British officials from the agency GCHQ have broken into the offices of The Guardian, one of the UK's biggest news agencies, to destroy hard drives with information linked to NSA leaker Edward Snowden.
GCHQ, which, according the their website, says they are "keeping our society safe and successful in the Internet age," sent over two security experts to Guardian headquarters, and made their way down to the newspaper's basement. They destroyed hard drives they believed to contain information that Snowden had given the newspaper, even though Guardian editor Alan Rusbridger explained to them that most of the information had already been given out to other sites around the world. "It felt like a peculiarly pointless piece of symbolism that understood nothing about the digital age," Rusbridger said.

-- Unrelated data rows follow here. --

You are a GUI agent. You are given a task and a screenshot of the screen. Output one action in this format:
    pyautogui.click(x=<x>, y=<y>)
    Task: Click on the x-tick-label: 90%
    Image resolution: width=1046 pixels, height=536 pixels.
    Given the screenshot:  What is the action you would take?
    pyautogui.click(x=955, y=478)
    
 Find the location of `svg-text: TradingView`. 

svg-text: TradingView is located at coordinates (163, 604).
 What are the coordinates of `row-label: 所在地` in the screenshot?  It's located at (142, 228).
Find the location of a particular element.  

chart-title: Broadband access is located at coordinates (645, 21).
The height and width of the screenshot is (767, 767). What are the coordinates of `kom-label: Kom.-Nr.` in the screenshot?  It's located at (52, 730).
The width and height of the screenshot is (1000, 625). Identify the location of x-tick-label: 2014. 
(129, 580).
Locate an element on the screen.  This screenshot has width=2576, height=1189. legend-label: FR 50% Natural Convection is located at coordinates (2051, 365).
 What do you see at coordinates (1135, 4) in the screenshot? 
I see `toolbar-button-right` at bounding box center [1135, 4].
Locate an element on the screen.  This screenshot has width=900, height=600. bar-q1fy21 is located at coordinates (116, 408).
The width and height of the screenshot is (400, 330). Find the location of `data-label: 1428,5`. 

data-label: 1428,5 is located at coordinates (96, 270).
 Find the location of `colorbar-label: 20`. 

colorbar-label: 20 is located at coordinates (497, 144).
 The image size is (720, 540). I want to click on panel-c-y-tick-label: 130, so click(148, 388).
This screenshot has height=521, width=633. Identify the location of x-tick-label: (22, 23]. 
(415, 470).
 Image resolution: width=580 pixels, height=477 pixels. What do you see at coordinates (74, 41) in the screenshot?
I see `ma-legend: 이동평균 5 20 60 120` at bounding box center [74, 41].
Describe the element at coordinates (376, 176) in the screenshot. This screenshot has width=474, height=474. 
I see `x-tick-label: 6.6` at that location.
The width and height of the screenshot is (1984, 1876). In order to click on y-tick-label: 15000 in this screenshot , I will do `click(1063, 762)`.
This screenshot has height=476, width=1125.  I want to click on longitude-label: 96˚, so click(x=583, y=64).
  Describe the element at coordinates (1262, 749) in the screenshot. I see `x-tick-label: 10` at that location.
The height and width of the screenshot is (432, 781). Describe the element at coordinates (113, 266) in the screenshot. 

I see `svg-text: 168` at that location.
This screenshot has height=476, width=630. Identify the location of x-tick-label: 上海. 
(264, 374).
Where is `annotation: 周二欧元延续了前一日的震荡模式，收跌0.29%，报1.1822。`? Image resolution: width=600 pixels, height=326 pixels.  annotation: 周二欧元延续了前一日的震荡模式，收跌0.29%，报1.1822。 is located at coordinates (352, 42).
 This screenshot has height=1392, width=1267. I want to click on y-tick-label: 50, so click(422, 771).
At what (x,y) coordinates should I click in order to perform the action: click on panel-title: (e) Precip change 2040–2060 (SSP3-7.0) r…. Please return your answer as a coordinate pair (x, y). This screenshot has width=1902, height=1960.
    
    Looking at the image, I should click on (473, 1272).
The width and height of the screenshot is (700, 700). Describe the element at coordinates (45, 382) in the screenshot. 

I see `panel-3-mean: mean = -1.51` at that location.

The UK government is crazy to think that information like that wouldn't be backed up somewhere, but they insisted on destroying the drives anyway.
A government official reportedly told the newspaper, "You've had your fun. Now we want the stuff back," before the raid took place. Just a day earlier, the partner of Glenn Greenwald, the reporter who broke the Snowden leaks, was detained at Heathrow Airport in London for nine hours, and questioned under terrorism regulations.
The governments from the UK and America have been making it difficult for journalists to do their jobs since the leaks.
"We are not there yet, but it may not be long before it will be impossible for journalists to have confidential sources," Rusbridger said. "Most reporting — indeed, most human life in 2013 — leaves too much of a digital fingerprint."